February 3, 2009
The $20 dollar man vs the $20 billion dollar man
Rafael Martinez-Alequin, the feisty journalist who seemed to have gotten under Mayor Bloomberg's skin for his incessant (and annoying) questions about issues that he says affect the poor and working class folk of this City, is back at City Hall. His shiny new 2009 NYPD press credential hanging around his neck. The reporter and editor of New York City Free Press made a federal case out of the fact that his credentials were not renewed or as he says, "unfairly revoked," in 2007 by the agency that doles them out, the NYPD.
"I'm glad to have the credentials back," gushes the Puerto Rico-born scribe, "but the case is still going forward, it's now in Federal Court." According to Martinez-Alequin, the lawsuit asks the fundamental question: why is the NYPD the ones who determine who is a journalist or not?
But just because the 75-year old journalist for yourfreepress is back in the Blue Room, the corner room in City Hall where the Mayor holds news conferences, doesn't mean that Bloomberg will talk to him.
"I raise my hand, but he (Bloomberg) won't take my questions," says Martinez-Alequin. "I won't shout out the question because I have respect for the Office of the Mayor, not necessarily its current occupant." Besides," he asks, "what's a $20 billion dollar man afraid of a $20 dollar man?"

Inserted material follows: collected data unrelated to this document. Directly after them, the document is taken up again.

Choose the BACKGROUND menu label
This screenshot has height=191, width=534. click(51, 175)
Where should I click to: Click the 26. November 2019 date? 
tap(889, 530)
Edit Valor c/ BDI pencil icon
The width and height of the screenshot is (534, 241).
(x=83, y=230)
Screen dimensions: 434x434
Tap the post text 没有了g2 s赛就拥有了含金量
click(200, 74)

Two other bloggers, Ralph E. Smith, a reporter and publisher for GuardianChronicle.com and David Wallis, editor of Featurewell.com also got their credentials renewed. Norman Siegel is the attorney on the case.

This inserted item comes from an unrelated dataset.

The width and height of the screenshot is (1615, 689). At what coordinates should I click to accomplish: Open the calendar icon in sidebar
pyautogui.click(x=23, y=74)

Martinez-Alequin, who is going to turn 76 in the last day of March, is unstoppable in his quest he says to get answers for the little people of this City.
"Many of the denizens of the press are beholden to the Mayor and their editors," he says. "They are afraid to ask questions that might get the Mayor angry.Then they won't get scoops."
Asked what question he'd d ask Mayor Bloomberg if he's called on, Martinez-Alequin offers dryly: "why is he always on the side of the rich, powerful and the corporations and not on the side if the poor and working class?"